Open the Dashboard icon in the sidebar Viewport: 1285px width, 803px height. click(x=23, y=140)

---

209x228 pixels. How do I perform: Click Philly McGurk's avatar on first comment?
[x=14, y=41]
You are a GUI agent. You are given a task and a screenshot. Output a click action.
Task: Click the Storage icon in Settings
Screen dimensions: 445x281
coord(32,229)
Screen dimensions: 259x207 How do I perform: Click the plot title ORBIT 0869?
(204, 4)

WORK INSTRUCTION:
Would you copy all lines in the records where the string "icon" appears?

SOLUTION TO THIS PROBLEM:
Open the Dashboard icon in the sidebar Viewport: 1285px width, 803px height. click(x=23, y=140)
Task: Click the Storage icon in Settings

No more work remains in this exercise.